(REQUIRED ACTION) Beginning with the line where "The width and" appears, restate each line word for word until the data ends. Pictures do not go in.

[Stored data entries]
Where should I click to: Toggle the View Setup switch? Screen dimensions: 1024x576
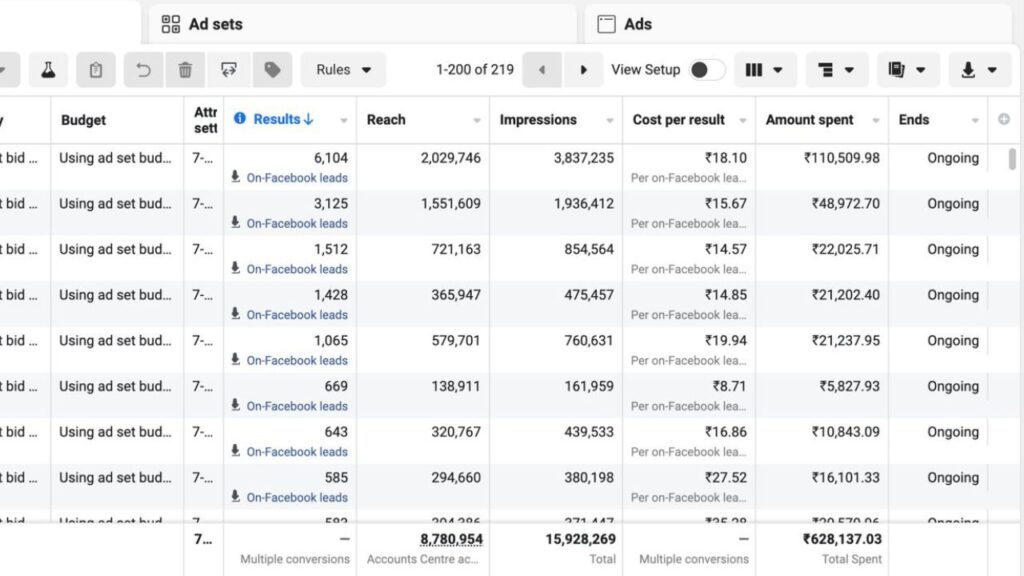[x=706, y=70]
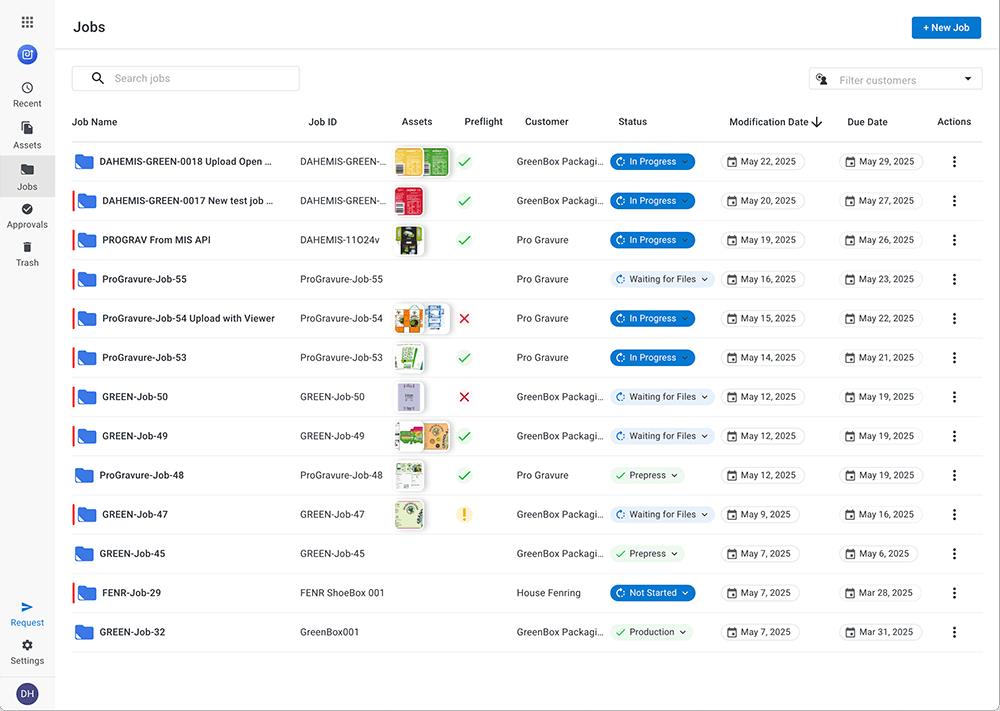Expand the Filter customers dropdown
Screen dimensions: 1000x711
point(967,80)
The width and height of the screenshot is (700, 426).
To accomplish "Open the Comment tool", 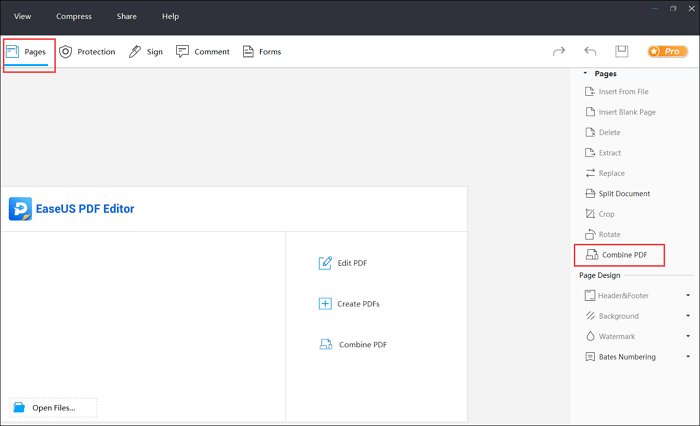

(EXERCISE RESULT)
The width and height of the screenshot is (700, 426).
To accomplish "Open the Comment tool", 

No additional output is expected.